◆ What you are asked to do:
Read through the entries below and return each line with the word "bubble".

BEGIN Source material

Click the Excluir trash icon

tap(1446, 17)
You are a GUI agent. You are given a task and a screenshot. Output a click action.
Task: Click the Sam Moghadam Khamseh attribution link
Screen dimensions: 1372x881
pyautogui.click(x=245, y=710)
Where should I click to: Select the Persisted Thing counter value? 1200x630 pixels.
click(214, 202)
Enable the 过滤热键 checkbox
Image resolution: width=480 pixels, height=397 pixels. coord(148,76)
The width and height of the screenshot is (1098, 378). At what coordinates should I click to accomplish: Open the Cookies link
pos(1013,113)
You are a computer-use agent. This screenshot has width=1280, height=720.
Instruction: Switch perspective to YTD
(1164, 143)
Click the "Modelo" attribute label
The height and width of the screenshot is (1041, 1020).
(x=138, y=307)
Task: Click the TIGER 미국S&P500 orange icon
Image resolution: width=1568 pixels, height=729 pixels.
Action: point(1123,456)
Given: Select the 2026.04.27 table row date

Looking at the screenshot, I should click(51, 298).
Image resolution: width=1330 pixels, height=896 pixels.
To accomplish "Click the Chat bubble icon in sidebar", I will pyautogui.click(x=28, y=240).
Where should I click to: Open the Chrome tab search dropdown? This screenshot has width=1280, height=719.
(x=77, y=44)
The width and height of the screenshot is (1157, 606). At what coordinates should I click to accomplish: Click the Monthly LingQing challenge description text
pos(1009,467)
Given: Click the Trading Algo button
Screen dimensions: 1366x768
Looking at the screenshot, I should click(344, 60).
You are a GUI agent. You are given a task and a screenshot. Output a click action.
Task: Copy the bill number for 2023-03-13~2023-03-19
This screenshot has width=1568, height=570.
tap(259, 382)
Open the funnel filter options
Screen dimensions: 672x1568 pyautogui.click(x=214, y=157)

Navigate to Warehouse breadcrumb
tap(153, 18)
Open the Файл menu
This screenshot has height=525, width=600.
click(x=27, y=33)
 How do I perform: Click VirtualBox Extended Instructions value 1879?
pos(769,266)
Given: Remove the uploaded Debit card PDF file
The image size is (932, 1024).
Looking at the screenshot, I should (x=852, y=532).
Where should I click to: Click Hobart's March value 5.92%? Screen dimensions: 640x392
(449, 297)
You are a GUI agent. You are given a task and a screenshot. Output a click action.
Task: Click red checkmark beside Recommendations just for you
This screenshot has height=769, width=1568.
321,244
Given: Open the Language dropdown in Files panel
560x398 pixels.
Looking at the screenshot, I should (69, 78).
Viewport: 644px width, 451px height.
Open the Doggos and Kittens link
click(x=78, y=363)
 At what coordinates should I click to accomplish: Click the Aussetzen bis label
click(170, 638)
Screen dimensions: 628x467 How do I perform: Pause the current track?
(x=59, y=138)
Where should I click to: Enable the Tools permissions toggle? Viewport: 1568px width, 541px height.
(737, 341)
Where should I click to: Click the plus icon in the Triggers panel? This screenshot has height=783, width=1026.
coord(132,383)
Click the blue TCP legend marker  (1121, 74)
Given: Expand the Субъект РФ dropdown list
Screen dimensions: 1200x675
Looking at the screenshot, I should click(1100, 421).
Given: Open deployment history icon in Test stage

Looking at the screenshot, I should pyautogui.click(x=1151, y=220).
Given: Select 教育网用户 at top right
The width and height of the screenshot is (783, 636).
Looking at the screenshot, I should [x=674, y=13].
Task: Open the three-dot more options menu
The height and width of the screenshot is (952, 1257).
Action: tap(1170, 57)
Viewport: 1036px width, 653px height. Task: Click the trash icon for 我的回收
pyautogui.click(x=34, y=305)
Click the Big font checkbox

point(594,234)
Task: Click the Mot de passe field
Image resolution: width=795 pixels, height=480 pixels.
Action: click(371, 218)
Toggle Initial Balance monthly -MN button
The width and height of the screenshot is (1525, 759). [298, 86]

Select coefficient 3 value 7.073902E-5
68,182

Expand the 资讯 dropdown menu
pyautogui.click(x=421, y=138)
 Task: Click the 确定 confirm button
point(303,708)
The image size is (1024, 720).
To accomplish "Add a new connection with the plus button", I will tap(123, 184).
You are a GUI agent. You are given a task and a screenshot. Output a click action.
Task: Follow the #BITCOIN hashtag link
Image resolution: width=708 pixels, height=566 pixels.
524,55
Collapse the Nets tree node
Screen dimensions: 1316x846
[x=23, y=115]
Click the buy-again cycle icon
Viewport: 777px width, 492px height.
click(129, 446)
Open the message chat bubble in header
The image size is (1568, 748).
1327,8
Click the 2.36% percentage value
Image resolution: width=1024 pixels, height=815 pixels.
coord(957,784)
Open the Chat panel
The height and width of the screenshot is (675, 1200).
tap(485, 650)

END Source material

◆ Reply to the exercise:
To accomplish "Click the Chat bubble icon in sidebar", I will pyautogui.click(x=28, y=240).
Open the message chat bubble in header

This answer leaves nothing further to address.